When not to use objects?

When not to use objects?

Old forum URL: forums.lhotka.net/forums/t/5838.aspx


ltgrady posted on Thursday, November 20, 2008

Our business app has been using CSLA for a few years now and we do everything as object oriented and re-usable as possible.  However, lately i've been running into situations where it seems like i'm using a lot more system resources than I need to.

My main example is a page we have that copies all of the users Permission Authorizations from one of their "reps" to anotherof their "reps".  This involves several "Brands" many "Users" for each rep and a ton of authorizations.

So in the past we've used the BrandAuthorizations editable collection, filled it with all of these BrandAuthorization objects (possibly several hundred, even thousands in some rarer cases), created a copy, then inserted this copied objects data into our SQL tables.  There was a lot of looping involved with what we were doing and very large, fat objects.  We started having some performance issues and time outs on that page when people ran larger jobs.
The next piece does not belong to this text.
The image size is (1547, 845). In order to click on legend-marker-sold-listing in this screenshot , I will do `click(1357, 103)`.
The solution was to put it all into a single stored procedure.  Now i'm passing in three Guid ID parameters and SQL is running a single INSERT command and it's taking a tenth of the time.  This is not object oriented and the stored procedure is very specific to this process and isn't particularly re-usable.  However, it's way faster and what does our client care about staying true to OO design, they want speed.  As the load on our system has increased i've found more and more places where these, I suppose Service Oriented, stored procedures are really speeding up our app.
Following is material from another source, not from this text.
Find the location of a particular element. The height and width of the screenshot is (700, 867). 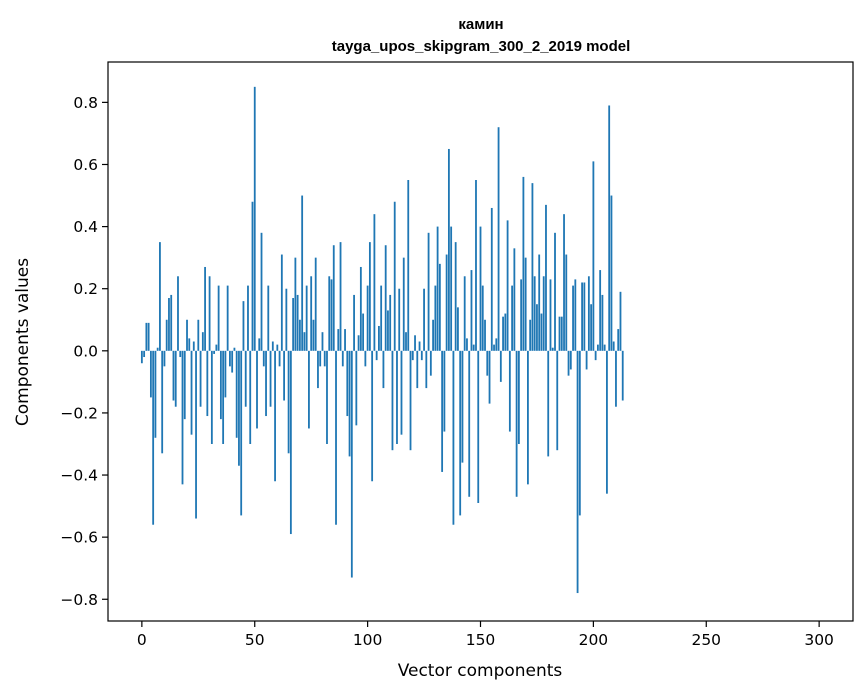

y-tick-label: −0.6 is located at coordinates (79, 538).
So i'm wondering how others differentiate between where to stick with OO design and where to drop the objects and just process stuff with simple stored procedures letting SQL do a lot of the work.We still use a ton of objects and will continue to, it's 90% of our business layer and works great.  But the more we try to optimize the more we find exceptions and break away.  I'm looking for some idea of best practices or ideas about where to split between these two architecture approaches.

tmg4340 replied on Thursday, November 20, 2008

I'd say you've hit one of the breaking points squarely on the head.  There's no reason to load all the data into memory on your web server just to copy it and re-save it - that kind of processing is what databases are for.  If you don't think it's very OO - well, CSLA has a CommandBase object for a reason.  Smile [:)]
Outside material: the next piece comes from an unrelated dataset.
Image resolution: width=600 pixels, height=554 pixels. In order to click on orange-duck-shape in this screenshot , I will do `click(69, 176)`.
Essentially what you've done is identify a bulk-processing situation (I wouldn't call it "service oriented") and use the best tool for it.  Unless you have to do some significant data transformation that can't be realistically done inside a SP, or if you have to apply a set of business rules to the transformation process, let the database server do its job.  I have coded several bulk-processing processes that way.  IMHO, any programmer worth his/her salt is going to tell you to do it just like you did.

Aside from the heavy lifting, I also defer to SQL for more automation-type steps that are centered around the database.  There have been discussions on the forum about this before, but the example that comes to mind is when you need to update the inventory data to reflect a shipment that your app has processed.  Some would argue that loading the appropriate inventory data just to subtract some quantities and send it back to the database is network overkill.  Just create an SP to update the inventory, create a CommandBase object to call that SP, and execute that CommandBase object as part of your shipment save routine.  If your inventory-updating SP is used in multiple places, then this works just fine.  If it's only used in your shipment routine, then drop the CommandBase implementation and just integrate it into the shipment save - but I'd still probably do the work on the database.  Again, there's no need to load a bunch of inventory data to your web server just to do some basic math and push it back to the database.  You'll also see similar situations suggested when folks have to launch database-centric workflows.

Objects are great - but they aren't great for everything.  And re-usability, while a good goal to have, is not nearly as important as it often sounds.  Don't get stuck in a dogmatic adherence to objects.